┌──

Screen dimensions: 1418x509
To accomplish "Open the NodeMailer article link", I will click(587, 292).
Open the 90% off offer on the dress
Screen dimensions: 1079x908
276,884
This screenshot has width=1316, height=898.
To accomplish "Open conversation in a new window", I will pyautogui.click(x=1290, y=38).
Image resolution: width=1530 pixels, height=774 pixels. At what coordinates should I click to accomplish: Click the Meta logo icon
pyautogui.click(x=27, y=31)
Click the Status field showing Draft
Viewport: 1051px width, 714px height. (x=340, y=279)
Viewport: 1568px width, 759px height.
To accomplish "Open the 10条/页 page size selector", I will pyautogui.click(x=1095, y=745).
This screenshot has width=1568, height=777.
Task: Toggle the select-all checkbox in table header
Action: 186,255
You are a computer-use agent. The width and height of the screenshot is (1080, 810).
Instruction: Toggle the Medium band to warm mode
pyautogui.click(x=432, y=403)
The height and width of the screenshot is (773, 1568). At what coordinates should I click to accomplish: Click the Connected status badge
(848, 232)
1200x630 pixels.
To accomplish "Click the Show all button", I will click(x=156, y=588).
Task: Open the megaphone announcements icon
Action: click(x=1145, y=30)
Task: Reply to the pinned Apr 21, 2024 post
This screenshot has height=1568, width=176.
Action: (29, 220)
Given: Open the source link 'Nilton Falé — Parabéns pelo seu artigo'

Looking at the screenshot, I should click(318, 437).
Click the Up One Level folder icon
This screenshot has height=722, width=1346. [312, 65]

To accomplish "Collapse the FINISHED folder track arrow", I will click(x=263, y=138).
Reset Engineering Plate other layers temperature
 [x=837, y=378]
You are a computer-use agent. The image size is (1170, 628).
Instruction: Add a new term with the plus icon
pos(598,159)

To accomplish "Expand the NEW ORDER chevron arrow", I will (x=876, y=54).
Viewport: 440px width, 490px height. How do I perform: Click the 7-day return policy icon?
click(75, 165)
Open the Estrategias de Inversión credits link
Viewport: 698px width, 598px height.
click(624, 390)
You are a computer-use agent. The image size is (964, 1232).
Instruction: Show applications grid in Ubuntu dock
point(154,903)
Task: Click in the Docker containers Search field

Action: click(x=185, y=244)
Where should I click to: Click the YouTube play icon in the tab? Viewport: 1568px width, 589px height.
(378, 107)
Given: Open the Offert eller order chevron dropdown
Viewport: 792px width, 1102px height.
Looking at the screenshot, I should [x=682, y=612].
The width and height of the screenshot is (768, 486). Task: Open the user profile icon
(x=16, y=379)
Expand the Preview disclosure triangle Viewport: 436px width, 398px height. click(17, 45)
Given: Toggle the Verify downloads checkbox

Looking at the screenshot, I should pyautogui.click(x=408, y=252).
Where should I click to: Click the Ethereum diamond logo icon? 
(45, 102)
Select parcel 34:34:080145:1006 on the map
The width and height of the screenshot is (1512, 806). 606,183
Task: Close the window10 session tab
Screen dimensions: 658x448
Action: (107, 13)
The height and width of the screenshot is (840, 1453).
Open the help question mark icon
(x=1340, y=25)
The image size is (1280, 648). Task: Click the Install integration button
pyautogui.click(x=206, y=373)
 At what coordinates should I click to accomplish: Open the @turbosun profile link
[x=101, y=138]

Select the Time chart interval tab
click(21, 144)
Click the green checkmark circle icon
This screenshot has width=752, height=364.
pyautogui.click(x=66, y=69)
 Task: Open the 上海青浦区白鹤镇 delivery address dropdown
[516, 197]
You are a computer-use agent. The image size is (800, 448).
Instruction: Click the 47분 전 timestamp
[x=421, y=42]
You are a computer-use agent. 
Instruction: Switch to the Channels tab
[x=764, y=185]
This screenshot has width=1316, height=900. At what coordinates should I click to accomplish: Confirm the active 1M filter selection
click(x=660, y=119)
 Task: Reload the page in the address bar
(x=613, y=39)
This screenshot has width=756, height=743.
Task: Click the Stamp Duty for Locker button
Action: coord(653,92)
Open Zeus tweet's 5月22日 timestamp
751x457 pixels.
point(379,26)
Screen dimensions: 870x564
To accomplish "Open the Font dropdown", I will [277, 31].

└──

INSTRUCTIONS FOR THE TASK: Please retype the top of the data exactly, down to and including the line that holds "This screenshot has width=1316, height=898.", and nothing further.

WRITTEN SOLUTION:
Screen dimensions: 1418x509
To accomplish "Open the NodeMailer article link", I will click(587, 292).
Open the 90% off offer on the dress
Screen dimensions: 1079x908
276,884
This screenshot has width=1316, height=898.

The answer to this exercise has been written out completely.